One New Year resolution I wish politicians would make is to cut down on their Twitter use in 2016. Use responsibly or not at all. Just say no. Maybe even take a month off.

Above all, avoid the temptation to become Twitter martyrs, like the Labour MP Mike Gapes, wearing your abuse as a badge of pride or to elicit sympathy. Or worse still, as a means of attacking your opponents. There should be a rule that says politicians are not allowed to exploit anonymous comments on social media for political purposes.

Journalists should take the Twitter pledge too. How often do you see headlines about some celebrity or politician receiving abuse on Twitter? It's an easy way to fill column inches. But you wouldn't print as news the random conversations of people in a pub, so why anonymous ramblings on Twitter?

Social media has created a confusing interface between the private world and the public. It has allowed anyone with a laptop to become a commentator on national affairs. Which is a good thing, at least for attention seekers. Unfortunately, the easiest way to draw attention to yourself is to be abusive from behind a veil of anonymity.

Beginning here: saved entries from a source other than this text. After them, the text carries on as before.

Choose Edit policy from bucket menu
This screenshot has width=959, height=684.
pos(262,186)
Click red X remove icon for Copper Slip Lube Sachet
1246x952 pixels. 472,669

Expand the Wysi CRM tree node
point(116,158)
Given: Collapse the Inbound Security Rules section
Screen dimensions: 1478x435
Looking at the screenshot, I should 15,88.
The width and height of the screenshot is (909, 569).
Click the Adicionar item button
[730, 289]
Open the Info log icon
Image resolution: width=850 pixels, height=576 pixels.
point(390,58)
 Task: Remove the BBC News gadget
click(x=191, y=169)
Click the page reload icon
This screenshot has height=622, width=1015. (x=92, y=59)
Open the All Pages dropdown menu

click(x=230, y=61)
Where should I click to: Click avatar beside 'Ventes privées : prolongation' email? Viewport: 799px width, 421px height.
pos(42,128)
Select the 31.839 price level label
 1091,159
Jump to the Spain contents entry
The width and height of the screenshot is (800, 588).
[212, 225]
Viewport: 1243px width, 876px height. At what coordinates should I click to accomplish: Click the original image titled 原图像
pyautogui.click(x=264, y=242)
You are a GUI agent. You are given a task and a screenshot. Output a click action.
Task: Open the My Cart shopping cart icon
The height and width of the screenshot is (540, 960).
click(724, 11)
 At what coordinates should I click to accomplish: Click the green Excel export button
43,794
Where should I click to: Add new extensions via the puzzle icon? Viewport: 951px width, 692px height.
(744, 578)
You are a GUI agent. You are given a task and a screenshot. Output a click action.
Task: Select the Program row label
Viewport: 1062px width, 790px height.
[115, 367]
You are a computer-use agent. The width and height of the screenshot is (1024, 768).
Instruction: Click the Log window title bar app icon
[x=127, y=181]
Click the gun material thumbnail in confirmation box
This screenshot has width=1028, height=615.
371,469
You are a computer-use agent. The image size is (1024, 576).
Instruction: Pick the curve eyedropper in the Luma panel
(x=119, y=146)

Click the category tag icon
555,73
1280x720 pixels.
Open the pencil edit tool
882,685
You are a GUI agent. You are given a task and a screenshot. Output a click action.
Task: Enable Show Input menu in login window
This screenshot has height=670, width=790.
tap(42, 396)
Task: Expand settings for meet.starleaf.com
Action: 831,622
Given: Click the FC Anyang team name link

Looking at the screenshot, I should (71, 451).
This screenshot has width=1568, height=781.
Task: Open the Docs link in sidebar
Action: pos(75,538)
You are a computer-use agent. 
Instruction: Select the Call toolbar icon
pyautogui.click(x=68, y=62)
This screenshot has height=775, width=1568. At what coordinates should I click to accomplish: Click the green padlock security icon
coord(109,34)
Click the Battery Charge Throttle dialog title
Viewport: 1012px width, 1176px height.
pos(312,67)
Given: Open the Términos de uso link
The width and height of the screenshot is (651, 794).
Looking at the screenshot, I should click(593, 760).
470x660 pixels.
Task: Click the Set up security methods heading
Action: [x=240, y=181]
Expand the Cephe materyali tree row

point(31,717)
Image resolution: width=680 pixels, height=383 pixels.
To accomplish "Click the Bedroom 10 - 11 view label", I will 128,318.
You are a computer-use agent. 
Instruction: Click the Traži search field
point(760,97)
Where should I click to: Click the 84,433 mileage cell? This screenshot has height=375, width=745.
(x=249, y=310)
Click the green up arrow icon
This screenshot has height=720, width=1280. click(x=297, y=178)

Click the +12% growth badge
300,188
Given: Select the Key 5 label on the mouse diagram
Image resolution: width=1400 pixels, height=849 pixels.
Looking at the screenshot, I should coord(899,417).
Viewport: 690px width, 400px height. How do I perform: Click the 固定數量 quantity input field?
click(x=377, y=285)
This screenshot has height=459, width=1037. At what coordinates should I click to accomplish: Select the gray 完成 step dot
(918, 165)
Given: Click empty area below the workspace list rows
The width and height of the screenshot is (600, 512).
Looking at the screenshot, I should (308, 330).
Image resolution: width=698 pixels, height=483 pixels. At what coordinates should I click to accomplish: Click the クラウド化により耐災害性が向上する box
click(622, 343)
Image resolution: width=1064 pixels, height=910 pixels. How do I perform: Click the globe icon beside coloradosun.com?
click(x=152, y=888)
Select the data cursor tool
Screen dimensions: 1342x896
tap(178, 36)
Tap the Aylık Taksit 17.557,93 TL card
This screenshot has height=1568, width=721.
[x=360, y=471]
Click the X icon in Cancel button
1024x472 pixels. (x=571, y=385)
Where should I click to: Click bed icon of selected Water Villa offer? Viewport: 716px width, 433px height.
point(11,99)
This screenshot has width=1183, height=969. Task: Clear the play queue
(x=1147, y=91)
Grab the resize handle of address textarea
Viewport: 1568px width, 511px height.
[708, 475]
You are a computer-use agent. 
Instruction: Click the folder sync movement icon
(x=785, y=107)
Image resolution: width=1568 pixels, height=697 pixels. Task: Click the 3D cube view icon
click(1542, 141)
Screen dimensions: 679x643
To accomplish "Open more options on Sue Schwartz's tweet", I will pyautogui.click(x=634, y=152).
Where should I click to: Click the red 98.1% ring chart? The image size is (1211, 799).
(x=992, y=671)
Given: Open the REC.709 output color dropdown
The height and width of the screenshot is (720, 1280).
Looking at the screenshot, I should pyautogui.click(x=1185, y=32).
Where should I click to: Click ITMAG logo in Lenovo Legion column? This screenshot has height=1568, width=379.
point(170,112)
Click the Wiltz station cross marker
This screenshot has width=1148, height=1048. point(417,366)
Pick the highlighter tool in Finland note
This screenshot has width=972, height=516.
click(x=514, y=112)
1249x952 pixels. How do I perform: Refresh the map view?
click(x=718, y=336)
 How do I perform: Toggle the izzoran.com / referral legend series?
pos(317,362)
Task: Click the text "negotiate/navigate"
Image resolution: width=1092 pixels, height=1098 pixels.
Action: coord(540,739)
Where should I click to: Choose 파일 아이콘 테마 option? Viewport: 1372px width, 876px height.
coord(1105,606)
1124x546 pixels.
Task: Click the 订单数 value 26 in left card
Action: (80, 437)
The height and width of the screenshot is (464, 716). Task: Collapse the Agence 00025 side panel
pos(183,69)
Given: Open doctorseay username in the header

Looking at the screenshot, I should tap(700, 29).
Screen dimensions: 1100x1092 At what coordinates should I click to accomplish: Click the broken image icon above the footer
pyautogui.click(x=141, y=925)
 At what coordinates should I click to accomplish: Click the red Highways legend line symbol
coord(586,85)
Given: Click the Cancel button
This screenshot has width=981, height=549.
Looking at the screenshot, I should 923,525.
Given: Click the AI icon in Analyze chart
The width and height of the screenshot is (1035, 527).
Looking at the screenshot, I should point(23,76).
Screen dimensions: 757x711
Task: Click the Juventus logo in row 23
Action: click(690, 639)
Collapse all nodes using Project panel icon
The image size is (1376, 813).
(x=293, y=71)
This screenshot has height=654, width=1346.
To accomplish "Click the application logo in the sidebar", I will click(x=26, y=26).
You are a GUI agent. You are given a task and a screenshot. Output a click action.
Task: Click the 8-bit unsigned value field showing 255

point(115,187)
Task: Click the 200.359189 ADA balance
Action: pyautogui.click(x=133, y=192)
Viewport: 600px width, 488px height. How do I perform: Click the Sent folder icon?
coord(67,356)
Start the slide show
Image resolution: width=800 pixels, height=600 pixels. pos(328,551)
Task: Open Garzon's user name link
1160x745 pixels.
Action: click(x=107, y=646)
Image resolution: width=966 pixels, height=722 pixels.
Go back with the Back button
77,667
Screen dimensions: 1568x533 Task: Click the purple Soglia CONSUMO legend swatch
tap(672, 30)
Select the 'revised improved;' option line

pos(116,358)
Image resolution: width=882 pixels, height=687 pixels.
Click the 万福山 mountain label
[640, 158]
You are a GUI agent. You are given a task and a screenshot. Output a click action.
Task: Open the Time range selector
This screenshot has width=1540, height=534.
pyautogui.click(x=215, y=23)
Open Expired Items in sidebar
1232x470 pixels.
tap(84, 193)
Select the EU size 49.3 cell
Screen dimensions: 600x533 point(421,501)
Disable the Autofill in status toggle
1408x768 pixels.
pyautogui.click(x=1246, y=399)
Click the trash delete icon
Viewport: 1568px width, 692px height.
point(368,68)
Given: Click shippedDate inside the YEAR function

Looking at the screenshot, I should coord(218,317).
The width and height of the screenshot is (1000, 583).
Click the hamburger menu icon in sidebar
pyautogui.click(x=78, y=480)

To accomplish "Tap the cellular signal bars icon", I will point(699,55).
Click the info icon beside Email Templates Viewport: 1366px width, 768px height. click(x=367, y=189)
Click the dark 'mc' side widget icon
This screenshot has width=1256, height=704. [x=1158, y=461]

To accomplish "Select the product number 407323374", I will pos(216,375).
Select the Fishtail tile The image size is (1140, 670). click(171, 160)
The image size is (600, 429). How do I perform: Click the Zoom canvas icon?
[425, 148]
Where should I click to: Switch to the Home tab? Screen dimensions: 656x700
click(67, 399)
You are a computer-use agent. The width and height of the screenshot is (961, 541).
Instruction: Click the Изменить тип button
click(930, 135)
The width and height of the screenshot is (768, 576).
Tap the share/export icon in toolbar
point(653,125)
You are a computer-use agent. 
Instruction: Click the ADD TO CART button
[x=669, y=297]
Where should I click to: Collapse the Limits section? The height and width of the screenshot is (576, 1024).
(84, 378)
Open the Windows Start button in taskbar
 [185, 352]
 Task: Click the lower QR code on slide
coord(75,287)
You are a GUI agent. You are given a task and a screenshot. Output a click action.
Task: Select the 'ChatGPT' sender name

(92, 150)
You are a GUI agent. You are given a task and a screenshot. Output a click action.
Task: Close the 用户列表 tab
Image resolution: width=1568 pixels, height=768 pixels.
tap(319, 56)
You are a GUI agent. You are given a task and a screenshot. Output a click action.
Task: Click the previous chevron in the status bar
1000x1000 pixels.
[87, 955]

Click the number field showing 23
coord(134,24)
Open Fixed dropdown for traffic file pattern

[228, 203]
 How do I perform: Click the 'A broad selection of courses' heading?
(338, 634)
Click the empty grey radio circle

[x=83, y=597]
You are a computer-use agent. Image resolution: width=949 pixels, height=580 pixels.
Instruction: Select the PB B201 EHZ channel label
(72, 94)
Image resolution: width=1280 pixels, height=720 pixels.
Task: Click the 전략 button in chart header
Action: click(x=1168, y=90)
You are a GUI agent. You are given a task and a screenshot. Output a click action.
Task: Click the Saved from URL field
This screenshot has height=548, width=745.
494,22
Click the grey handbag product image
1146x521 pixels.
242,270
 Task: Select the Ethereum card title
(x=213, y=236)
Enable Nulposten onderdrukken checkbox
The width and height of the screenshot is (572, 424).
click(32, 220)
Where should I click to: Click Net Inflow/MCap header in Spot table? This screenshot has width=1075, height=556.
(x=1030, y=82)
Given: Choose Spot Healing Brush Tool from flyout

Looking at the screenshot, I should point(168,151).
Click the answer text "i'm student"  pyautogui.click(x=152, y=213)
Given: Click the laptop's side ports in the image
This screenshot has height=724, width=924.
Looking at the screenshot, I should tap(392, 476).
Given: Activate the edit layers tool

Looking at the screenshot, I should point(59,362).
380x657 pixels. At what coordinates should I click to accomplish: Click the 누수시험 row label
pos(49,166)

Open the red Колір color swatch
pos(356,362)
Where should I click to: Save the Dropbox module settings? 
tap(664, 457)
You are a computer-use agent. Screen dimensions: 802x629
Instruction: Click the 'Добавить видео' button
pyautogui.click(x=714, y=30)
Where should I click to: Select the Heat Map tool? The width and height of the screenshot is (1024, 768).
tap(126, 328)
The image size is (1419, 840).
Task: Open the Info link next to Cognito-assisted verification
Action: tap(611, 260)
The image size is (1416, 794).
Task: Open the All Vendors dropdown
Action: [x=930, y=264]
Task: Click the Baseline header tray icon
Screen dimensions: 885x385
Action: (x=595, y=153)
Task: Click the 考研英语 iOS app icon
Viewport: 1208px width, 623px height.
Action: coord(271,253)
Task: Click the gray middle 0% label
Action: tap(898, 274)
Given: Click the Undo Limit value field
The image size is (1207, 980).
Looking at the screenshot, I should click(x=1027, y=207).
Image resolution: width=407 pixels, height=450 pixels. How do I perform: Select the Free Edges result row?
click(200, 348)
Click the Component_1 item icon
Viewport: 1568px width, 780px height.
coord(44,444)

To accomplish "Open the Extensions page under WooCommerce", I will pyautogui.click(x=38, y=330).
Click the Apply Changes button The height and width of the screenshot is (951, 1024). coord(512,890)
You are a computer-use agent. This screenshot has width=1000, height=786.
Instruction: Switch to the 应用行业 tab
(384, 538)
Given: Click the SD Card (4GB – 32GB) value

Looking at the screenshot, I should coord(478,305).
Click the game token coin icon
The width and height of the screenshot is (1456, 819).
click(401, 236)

Twitter knows this of course – its business model is based on it. It exploits our deepest anxieties, our fears about what kind of image we present to the world. Facebook does the same, of course, but in a more user-friendly way. It's easier to confine comments to people you actually know. But there are also very simple tools on Twitter which allow you to disinfect your timeline.

I used to think blocking people on Twitter was somehow contrary to the etiquette of social media, but it isn't. Now I block with abandon anyone who says anything abusive – always making sure to retweet the abuse so that everyone knows why. The retweet is a record of the offensive remark.

I'm often amazed at how many people on Twitter don't know about the mute button. To find it, just click on the little gear wheel top right on someone's home page. When you mute them their tweets don't show up on your time line. They rant on in a vacuum, unaware that you aren't listening.

Muting is also useful for people you follow and quite like, but who tend to dominate your time line. Some social media obsessives use special programmes that allow them to schedule tweets for later in the day. It's a kind of social media presenteeism: they can create the impression they are online 24/7 when they are actually doing sensible things like earning a living.

And, of course, you can also unfollow people who turn boring or offensive. Once you clean up your feed, the twittersphere gradually becomes a different place, filled with interesting people having reasoned discussion. You can't stop the odd troll butting in, but it is remarkable how little they bother you when they are instantly dispatched into darkness.

The word “troll” on social media does not, as many believe refer to the monstrous trolls of legend and computer games. As originally used on early internet bulletin boards it meant something like “trawling”, according to Jamie Bartlett in his book the Dark Net.

Trolling was a way of fishing for responses, getting attention, and there has been a long tradition of using hyperbolic abuse on the internet as a means of making your presence felt. Abuse or “flaming” as it is called was more than tolerated in the early days of the web; it was seen as a mark of defiance among the libertarians who first used the internet.

This mode of hyperbolic abuse is ok for geeks, but isn't an appropriate mode of discourse for the public domain: the world of politics and the media. But somehow it has infected it. Politicians started to look upon Twitter as an alternative news and comment service. It isn't. It's more like a group therapy session where your enemies are allowed to listen in.

Twitter is fatally addictive to people like politicians who are anxious about what other people say about them. It's like being able to hear what people say about you behind your back. It becomes a fixation, and it exploits a very human weakness: which is that we tend to pay more attention to negative things people say about us than positive things.